Wir haben am vergangenen Freitag bereits vier Weblayouts kennengelernt. Theoretisch könnte man in der Praxis die Weblayouts in sechs verschiedene Arten aufteilen
- Text- und Bild-basierte Layouts, mit unbekannter Seitenlänge,
- Framesets,
- Tabellen-basierte Layouts,
- CSS-basierte Layouts, Box-Modell, Layer/Ebenen,
- Mischformen aus 1-3,4,
- freie Form, Flash, Ajax …
Im Kurs arbeiten wir mit Text- und Bild-basierten sowie CSS-basierten Layouts (mit Ebenen, Layern). CSS 2.1. Voraussetzungen: Strikte Trennung von Inhalten, Struktur- bzw. Darstellungselementen und Design - sowie eine korrekte Dokumententypdeklaration im HEAD wie HTML 4.01 oder XHTML 1.0.

Mit Dreamweaver generiertes, simples Seitenlayout auf Layer-Basis
(Neuer Layer: Einfügen > Layoutobjekte > Ebene)
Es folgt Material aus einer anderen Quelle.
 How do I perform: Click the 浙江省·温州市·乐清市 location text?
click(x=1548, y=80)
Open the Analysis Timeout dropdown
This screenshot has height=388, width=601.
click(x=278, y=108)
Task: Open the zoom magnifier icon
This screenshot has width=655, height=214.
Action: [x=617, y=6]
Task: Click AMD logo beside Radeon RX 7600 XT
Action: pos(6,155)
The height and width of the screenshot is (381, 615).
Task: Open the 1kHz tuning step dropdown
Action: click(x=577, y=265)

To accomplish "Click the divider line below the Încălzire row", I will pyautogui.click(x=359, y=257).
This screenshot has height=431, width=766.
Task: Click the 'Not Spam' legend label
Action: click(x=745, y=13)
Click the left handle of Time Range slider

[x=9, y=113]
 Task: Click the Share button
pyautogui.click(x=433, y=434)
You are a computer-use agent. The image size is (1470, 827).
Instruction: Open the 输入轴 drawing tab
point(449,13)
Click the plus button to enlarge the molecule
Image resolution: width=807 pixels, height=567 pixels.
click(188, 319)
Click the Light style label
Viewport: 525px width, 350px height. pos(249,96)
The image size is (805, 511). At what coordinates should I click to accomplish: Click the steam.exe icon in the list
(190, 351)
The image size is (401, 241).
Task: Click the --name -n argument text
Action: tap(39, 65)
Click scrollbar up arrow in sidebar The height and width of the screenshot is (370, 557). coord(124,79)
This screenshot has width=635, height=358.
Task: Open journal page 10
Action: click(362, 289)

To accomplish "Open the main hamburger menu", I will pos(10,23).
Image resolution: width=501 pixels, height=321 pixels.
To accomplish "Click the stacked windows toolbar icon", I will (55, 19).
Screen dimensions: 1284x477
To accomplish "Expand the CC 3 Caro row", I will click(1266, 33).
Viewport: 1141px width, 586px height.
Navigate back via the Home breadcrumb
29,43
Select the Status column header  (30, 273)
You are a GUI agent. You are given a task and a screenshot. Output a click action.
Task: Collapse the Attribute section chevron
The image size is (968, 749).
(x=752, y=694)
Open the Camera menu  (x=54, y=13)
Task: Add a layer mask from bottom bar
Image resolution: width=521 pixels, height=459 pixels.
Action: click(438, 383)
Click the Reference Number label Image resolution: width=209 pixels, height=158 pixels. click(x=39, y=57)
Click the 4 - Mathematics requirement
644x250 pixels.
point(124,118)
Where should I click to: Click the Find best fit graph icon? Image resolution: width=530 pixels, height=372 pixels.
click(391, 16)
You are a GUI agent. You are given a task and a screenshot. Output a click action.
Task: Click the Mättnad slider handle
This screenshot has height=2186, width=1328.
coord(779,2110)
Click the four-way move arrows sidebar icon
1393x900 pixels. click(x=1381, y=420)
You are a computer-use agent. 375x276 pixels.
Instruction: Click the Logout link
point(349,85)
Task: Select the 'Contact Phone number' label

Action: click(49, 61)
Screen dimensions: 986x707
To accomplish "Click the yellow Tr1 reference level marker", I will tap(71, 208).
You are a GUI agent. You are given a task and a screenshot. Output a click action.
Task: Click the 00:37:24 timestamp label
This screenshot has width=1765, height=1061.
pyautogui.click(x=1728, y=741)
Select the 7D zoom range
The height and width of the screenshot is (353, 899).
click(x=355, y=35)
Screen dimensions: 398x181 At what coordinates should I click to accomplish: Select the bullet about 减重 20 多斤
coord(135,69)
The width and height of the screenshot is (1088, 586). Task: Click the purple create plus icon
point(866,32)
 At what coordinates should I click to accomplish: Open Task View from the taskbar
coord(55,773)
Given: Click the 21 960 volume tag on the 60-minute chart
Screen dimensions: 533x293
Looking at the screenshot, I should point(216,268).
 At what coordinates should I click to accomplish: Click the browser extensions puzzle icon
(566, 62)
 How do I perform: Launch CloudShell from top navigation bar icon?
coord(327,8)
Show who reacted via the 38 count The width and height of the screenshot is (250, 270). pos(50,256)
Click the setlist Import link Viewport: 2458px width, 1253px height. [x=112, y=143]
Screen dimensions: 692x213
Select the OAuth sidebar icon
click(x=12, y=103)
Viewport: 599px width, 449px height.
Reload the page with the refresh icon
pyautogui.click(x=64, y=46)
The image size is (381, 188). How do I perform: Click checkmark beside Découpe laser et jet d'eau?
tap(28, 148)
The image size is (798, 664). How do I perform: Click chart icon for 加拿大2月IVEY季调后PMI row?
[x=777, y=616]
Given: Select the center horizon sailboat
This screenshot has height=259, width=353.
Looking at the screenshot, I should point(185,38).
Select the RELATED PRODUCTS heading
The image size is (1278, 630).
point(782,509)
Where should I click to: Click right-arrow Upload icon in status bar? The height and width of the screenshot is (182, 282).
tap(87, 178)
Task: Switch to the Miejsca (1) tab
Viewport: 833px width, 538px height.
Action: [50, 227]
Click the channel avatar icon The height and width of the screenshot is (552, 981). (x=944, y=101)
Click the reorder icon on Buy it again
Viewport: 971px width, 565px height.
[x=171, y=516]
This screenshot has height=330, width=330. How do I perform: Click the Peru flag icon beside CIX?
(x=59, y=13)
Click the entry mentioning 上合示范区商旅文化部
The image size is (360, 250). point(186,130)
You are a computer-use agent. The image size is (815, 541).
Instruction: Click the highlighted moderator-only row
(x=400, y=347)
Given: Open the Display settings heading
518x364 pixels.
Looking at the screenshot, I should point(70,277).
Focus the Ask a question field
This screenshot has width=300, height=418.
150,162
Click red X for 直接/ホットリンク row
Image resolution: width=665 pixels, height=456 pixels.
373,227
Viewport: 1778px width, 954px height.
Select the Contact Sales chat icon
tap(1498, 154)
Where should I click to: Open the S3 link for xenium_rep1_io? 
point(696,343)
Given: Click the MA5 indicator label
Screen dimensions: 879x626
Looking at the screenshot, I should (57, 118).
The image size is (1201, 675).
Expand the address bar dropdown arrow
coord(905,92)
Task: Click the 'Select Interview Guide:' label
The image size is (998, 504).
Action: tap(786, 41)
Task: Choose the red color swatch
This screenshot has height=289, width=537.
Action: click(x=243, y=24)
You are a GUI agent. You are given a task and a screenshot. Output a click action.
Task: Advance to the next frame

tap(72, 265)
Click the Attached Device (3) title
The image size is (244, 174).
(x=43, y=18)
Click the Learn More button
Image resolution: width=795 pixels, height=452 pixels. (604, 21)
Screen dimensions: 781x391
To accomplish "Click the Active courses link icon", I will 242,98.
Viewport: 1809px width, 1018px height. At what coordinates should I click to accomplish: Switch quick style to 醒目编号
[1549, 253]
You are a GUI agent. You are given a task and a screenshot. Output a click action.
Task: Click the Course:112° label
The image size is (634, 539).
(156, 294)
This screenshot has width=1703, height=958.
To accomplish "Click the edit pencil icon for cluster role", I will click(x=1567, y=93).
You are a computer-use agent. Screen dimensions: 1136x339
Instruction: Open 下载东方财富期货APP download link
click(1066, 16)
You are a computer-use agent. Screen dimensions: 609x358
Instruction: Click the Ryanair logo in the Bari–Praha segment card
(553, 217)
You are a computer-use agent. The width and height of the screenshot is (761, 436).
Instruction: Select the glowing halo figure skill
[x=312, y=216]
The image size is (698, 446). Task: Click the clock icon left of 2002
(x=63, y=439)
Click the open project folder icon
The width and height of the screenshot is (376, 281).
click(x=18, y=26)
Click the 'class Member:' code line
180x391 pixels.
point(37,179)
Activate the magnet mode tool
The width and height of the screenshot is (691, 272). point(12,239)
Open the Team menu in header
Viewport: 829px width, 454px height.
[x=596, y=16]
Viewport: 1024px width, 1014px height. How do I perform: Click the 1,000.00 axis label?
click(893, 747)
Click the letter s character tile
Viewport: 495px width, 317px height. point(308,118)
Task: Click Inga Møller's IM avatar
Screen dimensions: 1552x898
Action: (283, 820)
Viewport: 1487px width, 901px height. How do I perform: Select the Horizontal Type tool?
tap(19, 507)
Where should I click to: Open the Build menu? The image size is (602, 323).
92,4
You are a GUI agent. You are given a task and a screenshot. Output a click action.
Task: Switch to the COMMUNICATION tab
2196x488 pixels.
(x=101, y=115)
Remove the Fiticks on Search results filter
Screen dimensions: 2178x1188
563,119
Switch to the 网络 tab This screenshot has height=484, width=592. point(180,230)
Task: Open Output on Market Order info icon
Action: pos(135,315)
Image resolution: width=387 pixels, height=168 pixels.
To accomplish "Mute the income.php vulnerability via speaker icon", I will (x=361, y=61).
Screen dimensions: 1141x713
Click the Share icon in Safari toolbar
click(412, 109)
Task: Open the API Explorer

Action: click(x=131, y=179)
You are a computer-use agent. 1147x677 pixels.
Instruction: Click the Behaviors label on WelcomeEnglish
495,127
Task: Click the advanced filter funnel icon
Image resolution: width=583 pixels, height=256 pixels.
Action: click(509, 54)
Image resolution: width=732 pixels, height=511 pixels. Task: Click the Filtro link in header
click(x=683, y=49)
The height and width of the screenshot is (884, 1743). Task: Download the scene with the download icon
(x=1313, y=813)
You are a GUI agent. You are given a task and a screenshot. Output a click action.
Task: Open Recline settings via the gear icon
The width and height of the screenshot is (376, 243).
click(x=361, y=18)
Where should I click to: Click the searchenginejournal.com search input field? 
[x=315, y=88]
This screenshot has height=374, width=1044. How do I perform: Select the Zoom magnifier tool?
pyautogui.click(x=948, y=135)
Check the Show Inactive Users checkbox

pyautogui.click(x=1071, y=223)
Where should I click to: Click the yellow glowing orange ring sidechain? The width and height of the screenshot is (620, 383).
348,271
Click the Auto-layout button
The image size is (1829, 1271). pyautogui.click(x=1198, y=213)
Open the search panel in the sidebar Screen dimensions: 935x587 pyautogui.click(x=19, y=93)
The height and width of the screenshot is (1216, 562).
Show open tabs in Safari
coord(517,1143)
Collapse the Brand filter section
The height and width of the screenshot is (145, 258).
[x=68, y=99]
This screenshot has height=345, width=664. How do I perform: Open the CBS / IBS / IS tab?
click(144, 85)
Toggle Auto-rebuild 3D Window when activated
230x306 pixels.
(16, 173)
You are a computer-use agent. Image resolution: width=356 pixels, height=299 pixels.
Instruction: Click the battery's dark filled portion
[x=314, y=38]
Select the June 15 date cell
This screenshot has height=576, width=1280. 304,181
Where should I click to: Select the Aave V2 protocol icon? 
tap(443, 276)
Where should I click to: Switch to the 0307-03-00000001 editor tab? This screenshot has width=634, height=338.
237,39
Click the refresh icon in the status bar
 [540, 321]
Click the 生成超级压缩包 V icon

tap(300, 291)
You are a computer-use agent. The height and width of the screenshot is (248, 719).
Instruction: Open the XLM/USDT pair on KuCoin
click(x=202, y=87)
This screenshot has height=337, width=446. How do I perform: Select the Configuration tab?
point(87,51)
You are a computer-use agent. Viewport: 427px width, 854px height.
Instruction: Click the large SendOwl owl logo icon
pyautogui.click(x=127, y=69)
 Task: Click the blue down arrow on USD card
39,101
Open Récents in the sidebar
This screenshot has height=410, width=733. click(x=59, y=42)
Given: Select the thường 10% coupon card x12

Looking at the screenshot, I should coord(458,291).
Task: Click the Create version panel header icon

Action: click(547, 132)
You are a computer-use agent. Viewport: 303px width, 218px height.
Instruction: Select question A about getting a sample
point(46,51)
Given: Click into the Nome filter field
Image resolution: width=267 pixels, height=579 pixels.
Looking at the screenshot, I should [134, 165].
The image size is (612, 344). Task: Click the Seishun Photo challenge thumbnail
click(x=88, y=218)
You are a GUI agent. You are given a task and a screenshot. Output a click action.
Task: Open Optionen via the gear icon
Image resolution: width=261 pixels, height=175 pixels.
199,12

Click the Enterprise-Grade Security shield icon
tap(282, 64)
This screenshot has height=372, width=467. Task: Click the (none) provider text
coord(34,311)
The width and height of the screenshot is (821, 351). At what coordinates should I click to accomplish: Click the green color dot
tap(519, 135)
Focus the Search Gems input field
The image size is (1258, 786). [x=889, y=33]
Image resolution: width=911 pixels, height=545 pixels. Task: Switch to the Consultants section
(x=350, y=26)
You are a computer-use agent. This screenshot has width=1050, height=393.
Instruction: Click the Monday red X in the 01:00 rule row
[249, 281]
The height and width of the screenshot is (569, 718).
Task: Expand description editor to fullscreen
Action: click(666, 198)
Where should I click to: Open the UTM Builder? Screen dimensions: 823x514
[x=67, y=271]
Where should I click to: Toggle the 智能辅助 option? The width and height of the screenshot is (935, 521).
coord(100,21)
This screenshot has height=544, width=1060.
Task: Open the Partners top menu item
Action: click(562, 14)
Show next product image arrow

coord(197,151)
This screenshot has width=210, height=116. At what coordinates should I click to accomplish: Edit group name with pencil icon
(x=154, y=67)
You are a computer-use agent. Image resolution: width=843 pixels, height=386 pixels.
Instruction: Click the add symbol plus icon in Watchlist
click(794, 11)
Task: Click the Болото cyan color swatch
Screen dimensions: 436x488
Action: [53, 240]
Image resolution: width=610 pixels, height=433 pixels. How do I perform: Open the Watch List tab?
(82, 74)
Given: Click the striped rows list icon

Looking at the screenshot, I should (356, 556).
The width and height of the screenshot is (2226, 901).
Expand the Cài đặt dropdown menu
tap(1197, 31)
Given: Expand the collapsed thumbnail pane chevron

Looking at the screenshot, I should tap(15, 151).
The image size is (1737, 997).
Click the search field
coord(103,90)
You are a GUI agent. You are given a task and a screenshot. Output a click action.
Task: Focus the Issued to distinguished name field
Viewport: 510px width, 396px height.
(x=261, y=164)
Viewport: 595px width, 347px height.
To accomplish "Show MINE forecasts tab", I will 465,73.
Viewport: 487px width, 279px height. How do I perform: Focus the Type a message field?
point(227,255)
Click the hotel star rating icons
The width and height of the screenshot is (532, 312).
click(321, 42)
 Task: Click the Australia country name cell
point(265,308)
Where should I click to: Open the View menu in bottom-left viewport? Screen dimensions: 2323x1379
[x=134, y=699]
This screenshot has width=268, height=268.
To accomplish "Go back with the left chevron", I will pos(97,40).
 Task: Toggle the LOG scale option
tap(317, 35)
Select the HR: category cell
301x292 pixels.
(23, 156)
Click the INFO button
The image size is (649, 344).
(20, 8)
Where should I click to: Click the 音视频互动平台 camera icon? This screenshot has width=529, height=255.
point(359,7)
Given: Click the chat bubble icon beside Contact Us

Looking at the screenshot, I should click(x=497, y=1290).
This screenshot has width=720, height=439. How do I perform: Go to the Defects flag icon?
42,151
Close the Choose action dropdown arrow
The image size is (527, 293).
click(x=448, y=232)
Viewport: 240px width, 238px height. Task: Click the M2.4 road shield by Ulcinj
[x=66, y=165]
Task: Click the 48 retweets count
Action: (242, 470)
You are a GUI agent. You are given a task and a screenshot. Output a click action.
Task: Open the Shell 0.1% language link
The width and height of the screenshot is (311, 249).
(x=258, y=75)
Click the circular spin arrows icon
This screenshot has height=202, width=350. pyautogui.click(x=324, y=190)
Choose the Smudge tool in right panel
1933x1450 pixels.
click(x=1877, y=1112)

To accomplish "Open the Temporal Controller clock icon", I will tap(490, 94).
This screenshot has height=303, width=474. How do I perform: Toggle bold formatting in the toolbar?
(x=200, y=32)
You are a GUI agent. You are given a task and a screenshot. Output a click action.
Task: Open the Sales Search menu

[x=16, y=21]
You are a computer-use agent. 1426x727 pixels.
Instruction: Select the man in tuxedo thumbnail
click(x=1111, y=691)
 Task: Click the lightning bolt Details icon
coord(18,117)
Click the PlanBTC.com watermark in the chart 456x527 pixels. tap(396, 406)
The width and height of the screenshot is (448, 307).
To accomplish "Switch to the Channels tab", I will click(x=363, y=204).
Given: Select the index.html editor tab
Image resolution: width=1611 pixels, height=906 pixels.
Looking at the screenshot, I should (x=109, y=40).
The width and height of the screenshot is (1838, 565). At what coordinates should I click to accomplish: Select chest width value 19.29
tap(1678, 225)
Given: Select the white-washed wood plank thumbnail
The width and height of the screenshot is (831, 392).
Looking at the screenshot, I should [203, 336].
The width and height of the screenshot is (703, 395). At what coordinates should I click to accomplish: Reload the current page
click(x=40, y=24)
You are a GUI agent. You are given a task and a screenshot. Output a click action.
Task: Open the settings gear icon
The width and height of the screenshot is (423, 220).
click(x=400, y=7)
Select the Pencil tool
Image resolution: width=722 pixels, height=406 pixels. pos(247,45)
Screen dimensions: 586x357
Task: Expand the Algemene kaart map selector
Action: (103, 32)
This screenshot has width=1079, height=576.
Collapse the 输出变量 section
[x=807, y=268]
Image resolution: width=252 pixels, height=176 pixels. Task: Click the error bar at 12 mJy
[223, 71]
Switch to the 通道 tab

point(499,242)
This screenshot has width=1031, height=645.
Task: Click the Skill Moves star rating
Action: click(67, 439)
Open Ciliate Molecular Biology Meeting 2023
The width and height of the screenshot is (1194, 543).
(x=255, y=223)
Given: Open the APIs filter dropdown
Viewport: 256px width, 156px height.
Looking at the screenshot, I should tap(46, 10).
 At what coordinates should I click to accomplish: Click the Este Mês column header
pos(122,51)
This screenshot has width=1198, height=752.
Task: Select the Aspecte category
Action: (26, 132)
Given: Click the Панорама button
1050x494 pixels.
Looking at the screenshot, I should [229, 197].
Mit freien Formen meine ich vom Nutzer frei veränderbarem Layout, z.B. mit Ajax, oder fehlendem HTML-Layout, z.B. bei einer Flash-Animation, die den gesamten Bildschirm mit speziellem Layout einnimmt.
Ein Beispiel (mit einem vorgebenem Grundlayout und freier Anordnung der Boxen auf der Startseite durch den Nutzer) bei Netvibes.